NCATS Director of Clinical Innovation
Mike's Blog
So Where Do We Stand (or Fall)?
By: Michael Kurilla, M.D., Ph.D., NCATS Director of the Division of Clinical Innovation
January 30, 2024
I’m sure many are planning for your annual Groundhog’s Day festivities. One less thing to be concerned with this Friday is that while the prior continuing resolution (CR) that NIH operated under was in effect, had been set to expire on February 2, this has now been superseded by another CR that moves the drop-dead date to March 8 (another Friday) for NIH, with a companion CR that goes until March 1. While this gives the appearance of the whole month of February to nail down the details for a full FY24 budget, Congress has plenty of other agenda items and pressing concerns to deal with. At the same time, even though February this year conveniently offers twenty-nine days, the actual scheduled legislatives work sessions are limited with the House and Senate listing only ten working days each.

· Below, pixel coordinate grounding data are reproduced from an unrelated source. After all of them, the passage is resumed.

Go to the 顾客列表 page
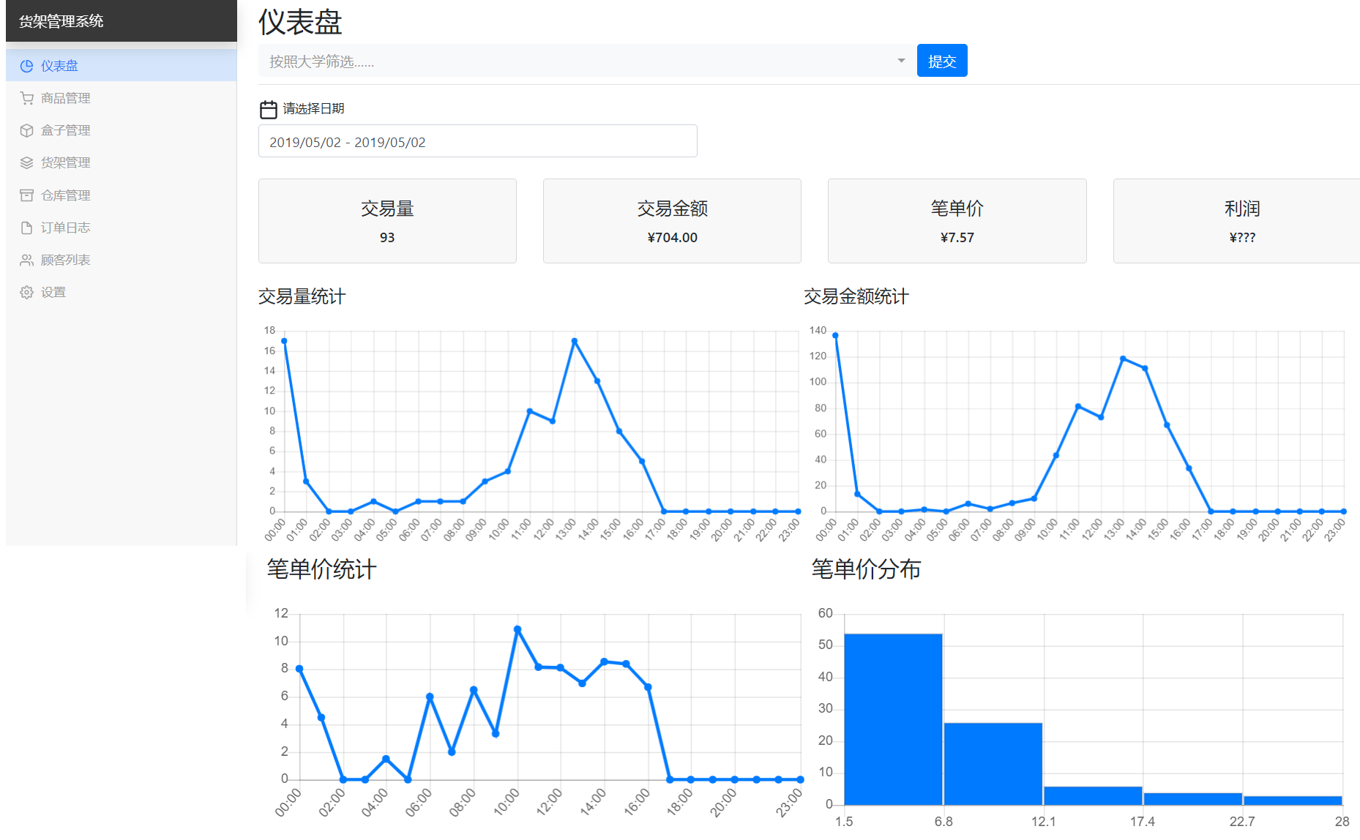1360x840 pixels. pyautogui.click(x=66, y=260)
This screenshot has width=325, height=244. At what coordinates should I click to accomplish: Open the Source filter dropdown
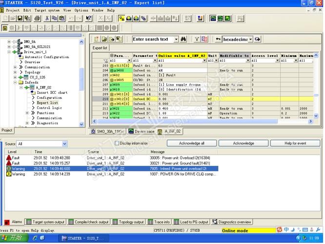tap(64, 144)
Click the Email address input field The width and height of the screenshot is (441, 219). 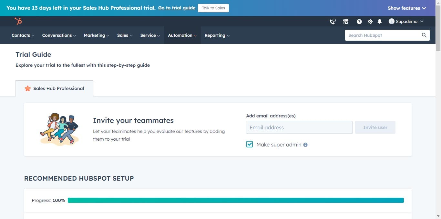pos(299,127)
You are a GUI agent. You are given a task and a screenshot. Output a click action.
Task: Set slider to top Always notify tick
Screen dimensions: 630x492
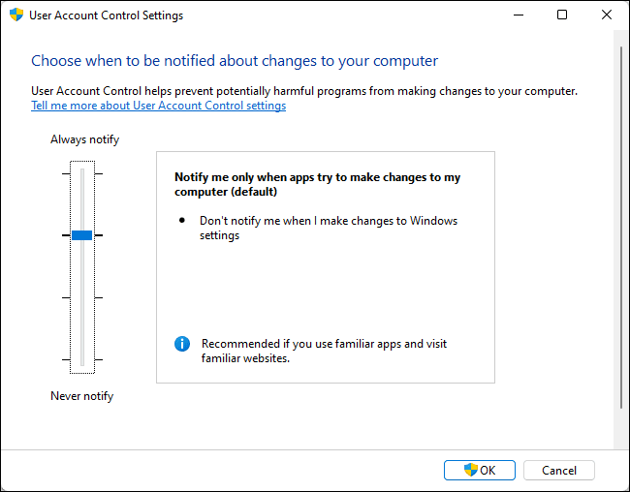pyautogui.click(x=82, y=173)
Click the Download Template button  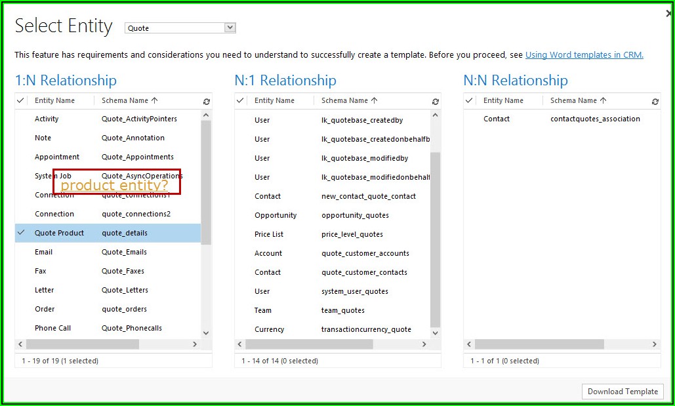(623, 392)
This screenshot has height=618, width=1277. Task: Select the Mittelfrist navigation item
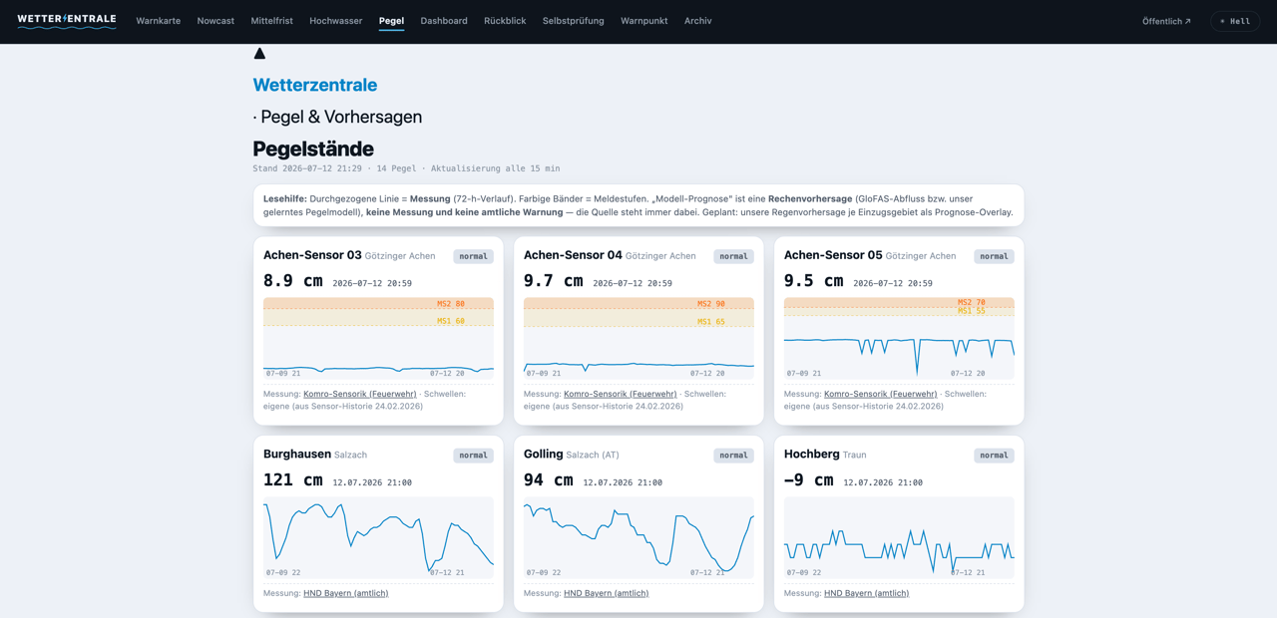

Exactly how all of this will play out is uncertain at this time. There may be emerging chatter (ruminations, lamentations, etc.) of the implications for NIH. A recent Congressional Budget office (CBO) letter to the House Budget Committee lays out the various scenarios that could arise as a result of the Fiscal Responsibility Act of 2023 (FRA). You may recall that the FRA was the resolution of the debt ceiling debate last year. While the FRA suspended the debt ceiling until January 1, 2025, it also included language concerning overall federal spending and revenue.
While I don’t recommend this reading material (unless you suffer from insomnia), there is a handy visual aid on page 3 of the CBO letter that provides possible scenarios that could play out depending on what Congress does (or does not do) between now and April 30th. There may be some head scratching as to how a 1% sequestration in the FRA can result in larger potential sequestrations. Ah, the vagaries and nuances of federal budgeting. Bear in mind that the 1% sequestration is based on the prior FY23 enacted budget and not the FY24 CRs we are operating under. Both the Department of Veterans Affairs (which is also exempt from sequestration), and Indian Health Services received advance appropriations for FY24 in amounts higher than FY23. There are some additional considerations related to the Federal Housing Administration as well as budget authority cancellations in FY24 relative to FY23 that also add to the overall discretionary (NIH is in the category of ‘discretionary’) funding total to which the 1% is applied. Finally, the Office of Management and Budget (OMB) has some latitude in distributing the sequester.
So, with all that, bear in mind that no one knows at this point what will happen or how any of this plays out. Congress can do whatever they want, including waiving the FRA entirely (not likely, but still possible). Regardless of what you hear, NIH in general tends to follow the mantra, ‘hope for the best, but plan for the worst.’
The budget is not just a collection of numbers, but an expression of our values and aspirations.